--- EXERCISE INSTRUCTIONS ---
1. From the cathedrals text below, list each person the text says is buried at one of the cathedrals, counting the one whose heart alone is buried there, and give the cathedral for each.
2. Go on with the cathedrals text below, starting right after its final sentence about Gerald of Wales.
>> start SELECTED TEXT
Rouen Cathedral is the burial place of Henry the Young King, the heart of Richard I, Rollo the first Duke of Normandy and the re burial place of Empress Matilda.

Source: Rouen Cathedral Booklet. For more information http://www.sacred-destinations.com/france/rouen-cathedral

Rouen Cathedral

Rouen Cathedral inside

25. Salisbury

Salisbury Cathedral

Building: Foundation stones were laid in 1220 and the three eastern chapels were the first parts to be completed. The main body of the cathedral was finished for consecration in 1258, but the whole project wasn’t complete until c. 1266. The tower and spire were added between 1300 and 1320, it stands at 123m, and since the 16th century has been the tallest spire in England. The original builders had not intended to include the tower and the spire and they began to bear down on the remainder of the building by the mid 14th century pushing columns out of alignment. So a process of reinforcement including buttresses, iron ties and strainer arches was begun. The eastern end of the cathedral including several chapels was reconstructed in the 15th century. The cathedral suffered during the English Civil war with damage to the bell tower, significant damage to the cloisters, which were used to house dutch prisoners, and lead stolen from the roof. It suffered less than some of the other cathedrals though and was refurbished during the Restoration. The cathedral was heavily remodelled during the 1700s including the destruction of what remained of the bell tower and the removal of two porches. The interior was significantly remodelled as well with the levelling of much of the floor for a new altar, the removal of medieval glass and the white washing or removal of medieval wall paintings. It was remodelled again in the 1800s and 1900s.

Salisbury Cathedral holds one of only 4 remaining copies of the 1215 Magna Carta. It is currently housed in the chapter house and can be viewed there.

It is also the burial place of William Longsword. Illegitimate son of King John and Earl of Salisbury. Some of  his original tomb remains in wood.

Source: http://www.salisburycathedral.org.uk/history/new-start-building-cathedral

Salisbury Cathedral Salisbury cathedral inside

26. St David’s

Saint David’s Cathedral

Building: St David’s was founded as a monastery in c. 601 after St David died, but the present cathedral was begun in 1181. In 1220 the central tower collapsed. The building was then damaged by an earthquake in c.1247. The Holy Trinity Chapel was built in the 16th century, the nave roof and the ceiling and were reconstructed in the same time period. Much of the building was damaged during the English Civil War. The west front was rebuilt in c. 1793. The cathedral was restored in the 19th and 20th centuries.

The nave is the oldest surviving part of the cathedral. It’s built in Transitional Norman style. The wooden ceiling was built in the mid 16th century.

St David’s is the site of the shrine of St David. It has been a place of pilgrimage since the 600s and remains so today.

St David’s is also the burial place of Gerald of Wales, the famous chronicler of both Wales and Ireland, he campaigned to be Bishop of St David’s, but was ultimately unsuccessful.
>> end SELECTED TEXT
>> start GIVEN MATERIAL
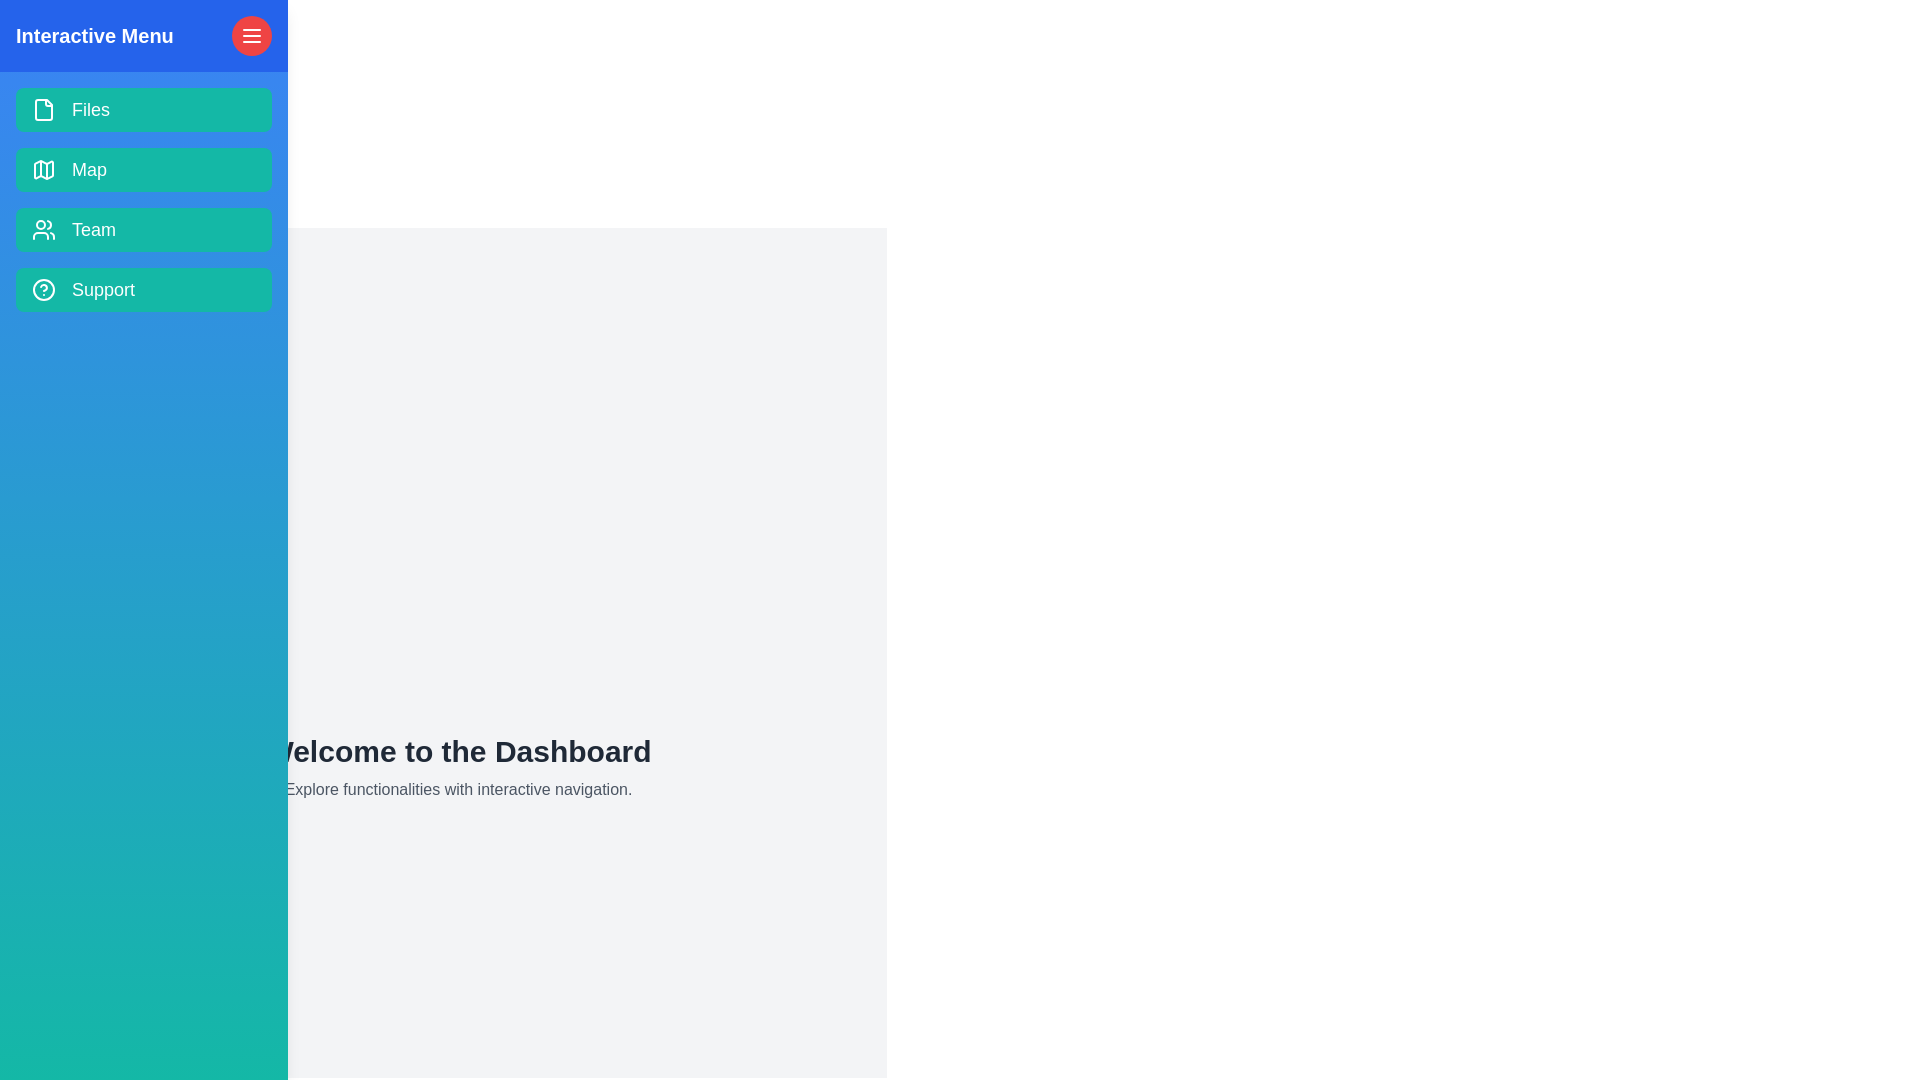  I want to click on the navigation item labeled Support to explore the corresponding section, so click(143, 289).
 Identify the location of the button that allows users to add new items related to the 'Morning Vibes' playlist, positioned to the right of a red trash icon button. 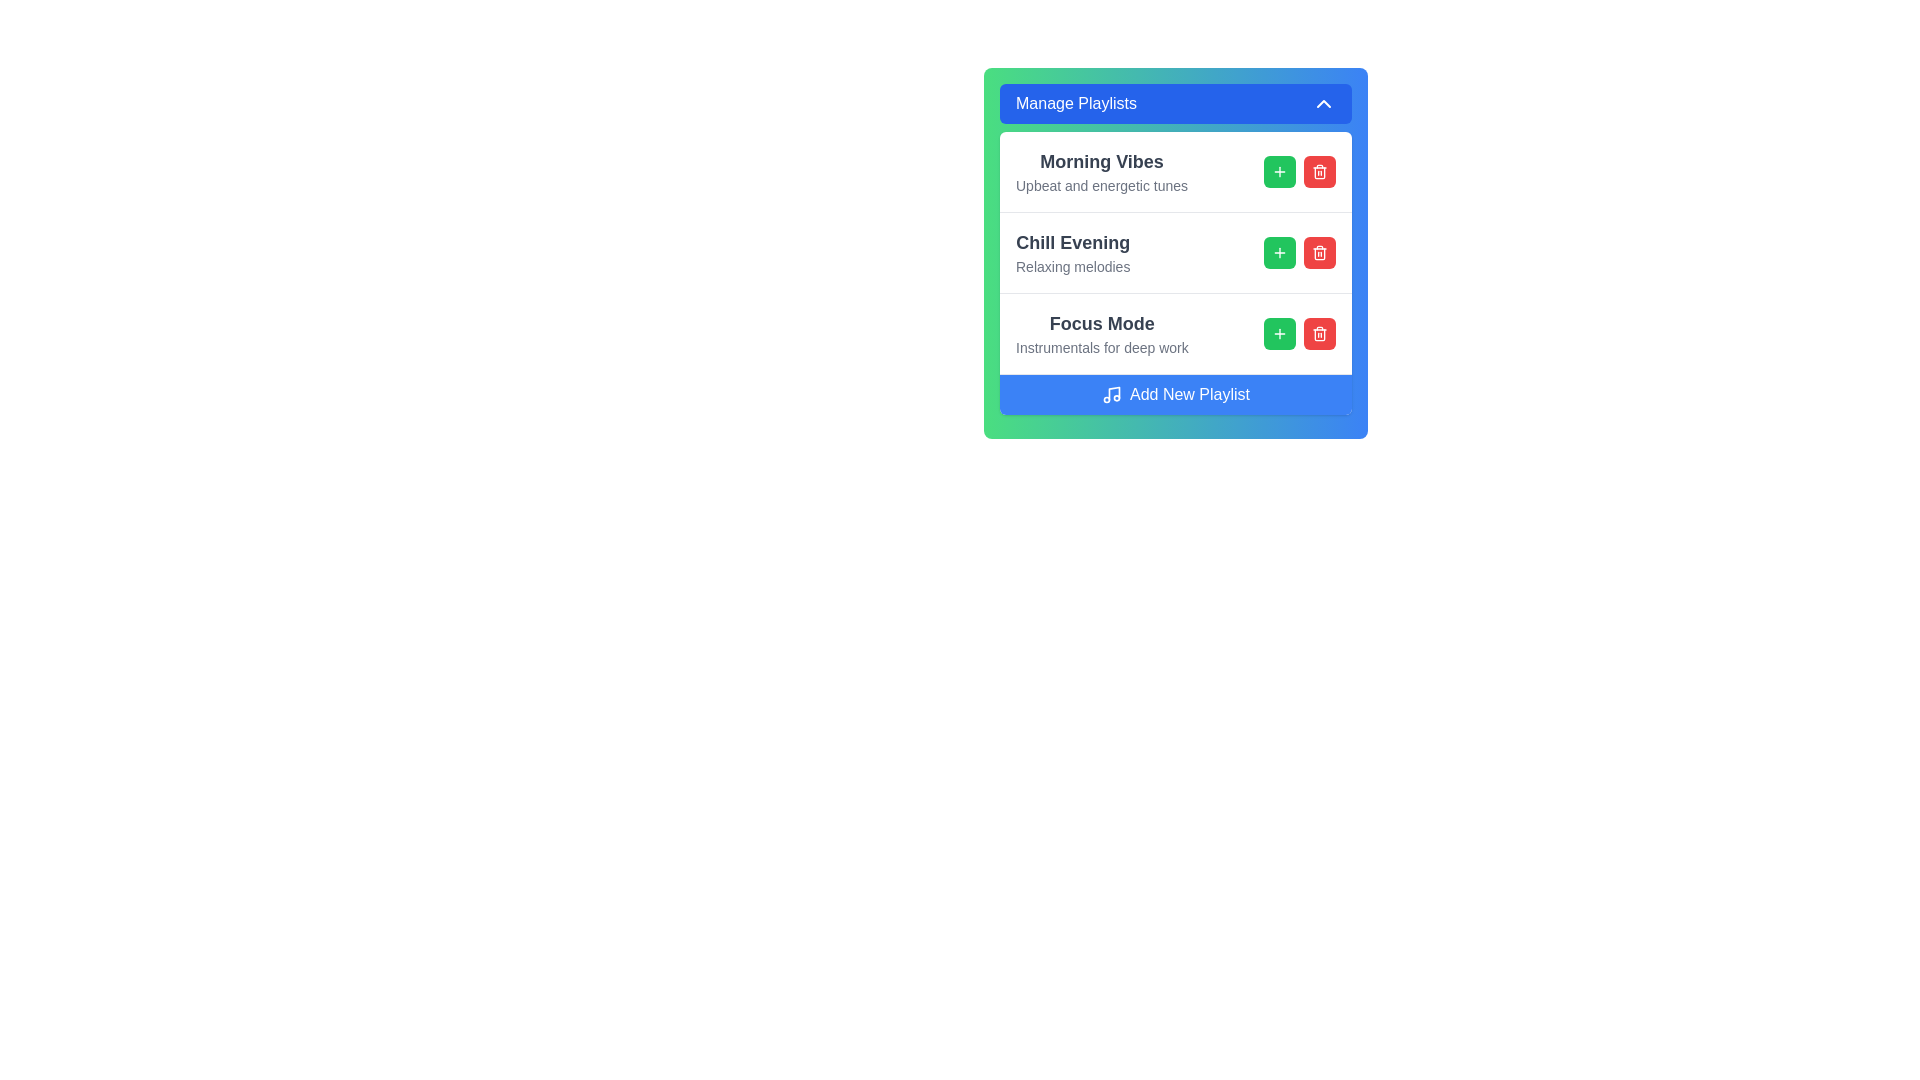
>> end GIVEN MATERIAL
--- RESULTS FOR EACH TASK ---
1.
- Henry the Young King: Rouen Cathedral
- Richard I (his heart): Rouen Cathedral
- Rollo, the first Duke of Normandy: Rouen Cathedral
- Empress Matilda (re-burial): Rouen Cathedral
- William Longsword: Salisbury Cathedral
- Gerald of Wales: St David's Cathedral

2.
Source: http://www.stdavidscathedral.org.uk/index.php?id=679

St David's Cathedral

St David's Cathedral inside

27 . Waterford

Christchurch Cathedral

Building: It is quite plain that the building standing on this site now is not a medieval cathedral. The current cathedral was built in 1773 after the old cathedral was deemed to need replacement. The city corporation felt that the Norman cathedral was old fashioned and wanted a new modern cathedral so they petitioned the bishop, telling him that the old cathedral was too run down. Tradition has it that rubble was dropped strategically near the bishop when he visited to convince him that the cathedral needed replacing. He agreed in 1773. However in a testament to the Norman masons and a fairly clear sign that the cathedral was not falling down, the cathedral was so strong that it had to be blown up with gunpowder rather than just pulled down. The current building is a reasonably unusual, for a cathedral,  neo-classical Georgian style which was immensely in fashion when this cathedral was built.

The medieval cathedral which stood on this site before it was, quite possibly unnecessarily, blown up dates originally to 1096 when it was built by the recently converted Vikings.

For me the main point of interest is that it was in this early cathedral that Richard Strongbow and Princess Aoife were married in 1170. Strongbow was one of the Normans whom King Diarmait Mac Murchada invited over to Ireland to reclaim his kingdom of Leinster. He promised Strongbow his daughter in marriage if he came, as well as the chance to inherit the kingdom. Strongbow was one of the first of the Normans in Ireland and they never left. Thus Mac Murchada’s legacy is somewhat mixed. Strongbow and Aoife were also the parents of Isabel de Clare and thus the parents in law of William Marshal. Strongbow died in c. 1176, ultimately leaving Isabel as one of the greatest heiresses of her time.

The Normans also significantly rebuilt the cathedral in 1210 and continued to add to it until it was blown up in the pursuit of fashion in 1773.

Source: http://christchurchwaterford.com/heritage/

Christ church cathedral waterford

Christ church cathedral waterford inside

28. Winchester

Winchester Cathedral

Building: A Saxon cathedral was begun on this site in c. 648 but was slowly replaced by the Norman Cathedral and finally demolished in 1093 when the old and new building converged. It is possible that there was the intention to later rebuild and extend the western structure in a more ‘modern style’ but the black death in 1348, which halved the population of Winchester and the population of monks, put a stop to any ambitious rebuilding plans. In the late 14th century the three west porches and the great west window were created to close off a cathedral that had been truncated by necessity. The nave was also dramatically refurbished in the Gothic style in the early 1400s, though some romanesque elements remain.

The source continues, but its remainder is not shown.